Ce que ça change pour les franchisés au quotidien

Un franchisé Gamm Vert dans le Sud-Ouest ou en Bretagne travaillait avec des fournisseurs qu’il connaissait, des gammes adaptées au terroir local. Le passage à un catalogue centralisé et à des marques propres pose des questions opérationnelles directes.

  • Perte de latitude sur le choix des références en rayon, notamment en végétal et en produits de soin du jardin.
  • Risque de standardisation de l’offre, alors que la force du réseau résidait dans son adaptation locale.
  • Incertitude sur les conditions commerciales futures, le fonds n’ayant pas encore communiqué de grille tarifaire stable aux franchisés.

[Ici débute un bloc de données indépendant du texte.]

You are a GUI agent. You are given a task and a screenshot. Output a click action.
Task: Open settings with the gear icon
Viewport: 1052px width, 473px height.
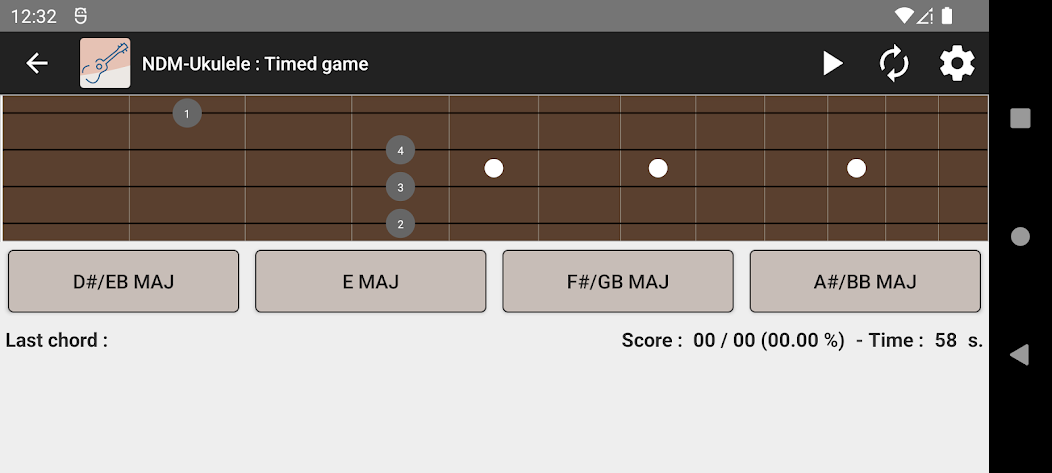click(x=956, y=64)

Pour les coopératives agricoles, la perte d’un réseau de distribution captif représente un manque à gagner direct. Le modèle coopératif qui soutenait Gamm Vert depuis ses origines est remis en question.

Deux dirigeants en réunion de négociation autour de documents financiers, évoquant les tractations liées au rachat de Gamm Vert

Rachat de Gamm Vert et précédent Jardiland : quelles leçons retenir

Le secteur des jardineries en France a déjà connu un mouvement de concentration majeur. En 2018, l’Autorité de la concurrence avait autorisé le rachat de Jardiland par InVivo (maison-mère de Gamm Vert et Delbard) sous condition de cession de onze magasins pour préserver la concurrence locale.

À l’époque, l’opération restait dans un périmètre coopératif. InVivo Retail, filiale d’une union de coopératives, consolidait ses enseignes tout en maintenant le lien avec le monde agricole. Le rachat actuel opère dans une direction opposée : la sortie du périmètre coopératif au profit d’un acteur financier.

L’Autorité de la concurrence avait identifié des risques dans plusieurs zones de chalandise lors du rachat Jardiland. On peut s’attendre à ce que le changement de nature de l’actionnaire soulève des questions similaires, voire nouvelles, liées à l’intégration verticale que permettrait un modèle plateforme avec marques propres.

Le réseau Gamm Vert reste l’un des plus denses en France sur le segment jardinerie. La manière dont ce fonds anglo-saxon pilotera la transition, entre rentabilité financière et maintien du maillage territorial, déterminera si les magasins conservent leur identité ou deviennent des points de vente standardisés parmi d’autres.